Acusados de serem feiticeiros e abandonados pela família, Mbapé e Jane foram acolhidos no centro Frei Giorgio Zulianello, onde convivem com uma centena de outras crianças e jovens vítimas de maus tratos ou em situação de vulnerabilidade.
É dificil saber exatamente quantas crianças são abandonadas, espancadas ou mortas devido às crenças no feiticismo, profundamente enraizadas em Angola, sobretudo em algumas regiões mais tradicionalistas como a província do Zaire, na zona de fronteira com a República Democrática do Congo, outro país africano onde estas práticas subsistem.
“Acreditam muito na feitiçaria e tudo aquilo que não conseguem explicar atribuem ao feiticismo. As crianças que nós temos, que foram acusadas, passaram mal no seio das suas famílias, apanharam, foram alvo de violências verbais, físicas.
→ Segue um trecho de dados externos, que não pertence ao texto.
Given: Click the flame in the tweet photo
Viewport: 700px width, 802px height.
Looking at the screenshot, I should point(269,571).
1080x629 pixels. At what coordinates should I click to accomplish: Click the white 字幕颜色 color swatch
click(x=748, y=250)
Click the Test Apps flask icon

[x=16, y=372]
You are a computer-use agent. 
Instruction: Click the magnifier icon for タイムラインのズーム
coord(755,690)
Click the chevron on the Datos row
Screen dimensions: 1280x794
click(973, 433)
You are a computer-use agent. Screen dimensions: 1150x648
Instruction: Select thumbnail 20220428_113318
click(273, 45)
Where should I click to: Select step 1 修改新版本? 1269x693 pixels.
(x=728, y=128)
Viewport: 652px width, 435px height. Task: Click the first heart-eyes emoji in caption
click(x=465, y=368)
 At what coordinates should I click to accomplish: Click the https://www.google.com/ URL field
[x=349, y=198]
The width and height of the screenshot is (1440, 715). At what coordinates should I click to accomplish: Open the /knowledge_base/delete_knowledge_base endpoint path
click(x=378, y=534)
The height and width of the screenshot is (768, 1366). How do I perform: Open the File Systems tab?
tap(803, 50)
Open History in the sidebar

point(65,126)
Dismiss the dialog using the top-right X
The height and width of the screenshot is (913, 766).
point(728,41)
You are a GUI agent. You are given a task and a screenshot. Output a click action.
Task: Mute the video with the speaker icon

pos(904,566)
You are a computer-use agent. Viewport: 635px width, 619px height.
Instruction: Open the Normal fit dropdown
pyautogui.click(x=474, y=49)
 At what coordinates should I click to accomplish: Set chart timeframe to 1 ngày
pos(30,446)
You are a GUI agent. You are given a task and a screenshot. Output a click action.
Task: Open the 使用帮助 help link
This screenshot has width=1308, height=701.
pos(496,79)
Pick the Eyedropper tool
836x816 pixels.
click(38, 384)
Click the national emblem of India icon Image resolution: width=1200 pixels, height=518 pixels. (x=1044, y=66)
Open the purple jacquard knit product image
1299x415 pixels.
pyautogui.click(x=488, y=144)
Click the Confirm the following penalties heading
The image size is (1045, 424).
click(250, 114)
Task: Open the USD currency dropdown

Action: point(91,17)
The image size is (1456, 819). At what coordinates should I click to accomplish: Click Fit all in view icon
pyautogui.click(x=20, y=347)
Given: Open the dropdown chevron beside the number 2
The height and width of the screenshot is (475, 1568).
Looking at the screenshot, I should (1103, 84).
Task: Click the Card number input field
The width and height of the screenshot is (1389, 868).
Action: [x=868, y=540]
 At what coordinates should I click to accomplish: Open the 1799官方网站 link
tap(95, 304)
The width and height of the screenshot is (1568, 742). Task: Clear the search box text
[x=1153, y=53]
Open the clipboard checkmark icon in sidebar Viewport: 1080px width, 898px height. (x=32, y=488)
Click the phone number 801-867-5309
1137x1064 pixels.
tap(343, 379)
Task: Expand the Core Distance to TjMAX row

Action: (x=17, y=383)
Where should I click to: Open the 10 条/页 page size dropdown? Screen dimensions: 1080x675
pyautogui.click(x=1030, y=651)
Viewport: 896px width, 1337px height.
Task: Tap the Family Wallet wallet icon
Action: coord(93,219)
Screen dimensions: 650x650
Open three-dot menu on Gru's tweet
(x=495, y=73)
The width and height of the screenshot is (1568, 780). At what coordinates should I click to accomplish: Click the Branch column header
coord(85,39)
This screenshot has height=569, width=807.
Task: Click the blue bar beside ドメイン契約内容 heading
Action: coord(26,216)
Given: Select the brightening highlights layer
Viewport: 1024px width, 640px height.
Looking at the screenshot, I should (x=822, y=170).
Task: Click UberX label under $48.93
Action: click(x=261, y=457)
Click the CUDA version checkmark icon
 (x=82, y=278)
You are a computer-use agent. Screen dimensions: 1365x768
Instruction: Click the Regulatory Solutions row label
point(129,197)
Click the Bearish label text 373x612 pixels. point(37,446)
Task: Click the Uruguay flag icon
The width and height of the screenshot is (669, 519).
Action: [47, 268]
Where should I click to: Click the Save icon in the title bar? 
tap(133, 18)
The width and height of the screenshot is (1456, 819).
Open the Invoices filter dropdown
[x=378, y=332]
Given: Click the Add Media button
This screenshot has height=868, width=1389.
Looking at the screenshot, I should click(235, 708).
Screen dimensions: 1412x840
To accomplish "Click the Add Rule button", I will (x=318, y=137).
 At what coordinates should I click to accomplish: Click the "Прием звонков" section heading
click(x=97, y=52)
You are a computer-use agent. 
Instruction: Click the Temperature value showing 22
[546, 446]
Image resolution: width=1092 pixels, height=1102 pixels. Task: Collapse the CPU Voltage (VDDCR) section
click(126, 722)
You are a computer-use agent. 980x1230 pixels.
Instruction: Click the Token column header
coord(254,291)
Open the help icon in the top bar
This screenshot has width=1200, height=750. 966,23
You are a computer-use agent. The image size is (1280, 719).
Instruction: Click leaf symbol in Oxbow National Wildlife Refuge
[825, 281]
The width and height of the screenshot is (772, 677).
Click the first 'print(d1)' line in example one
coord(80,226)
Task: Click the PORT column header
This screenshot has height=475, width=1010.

E houve até um caso em que tentaram tirar a vida da menina metendo fogo num pneu”, relata Filipe Songo, educador social do centro, localizado em Mbanza Congo.
Ali se juntam crianças acusadas de feitiçaria, casos de abandono e fuga à paternidade, vítimas de violência familiar e há até quem tenha escapado a redes de tráfico de seres humanos, facilitadas pela proximidade da fronteira.
Para ser acusado de feiticeiro não é preciso provas, basta um acontecimento fatídico fortuito. A morte de um familiar — até a própria mãe, durante o parto — pode ser suficiente para acusar a criança, levando-a a ser ostracizada e afastada da família e da comunidade.
“Aqui acreditam muito que, se alguém morre, há uma explicação. Alguém matou esta pessoa. Então tentam sempre encontrar alguém que fez com que o outro perdesse a vida. Temos até casos de crianças pequenas em que a mãe perdeu a vida no parto e atribuem a culpa ao menino porque ele é que comeu a mãe. Dizem comeu. Nunca dizem matou”, explica o responsável interino do centro.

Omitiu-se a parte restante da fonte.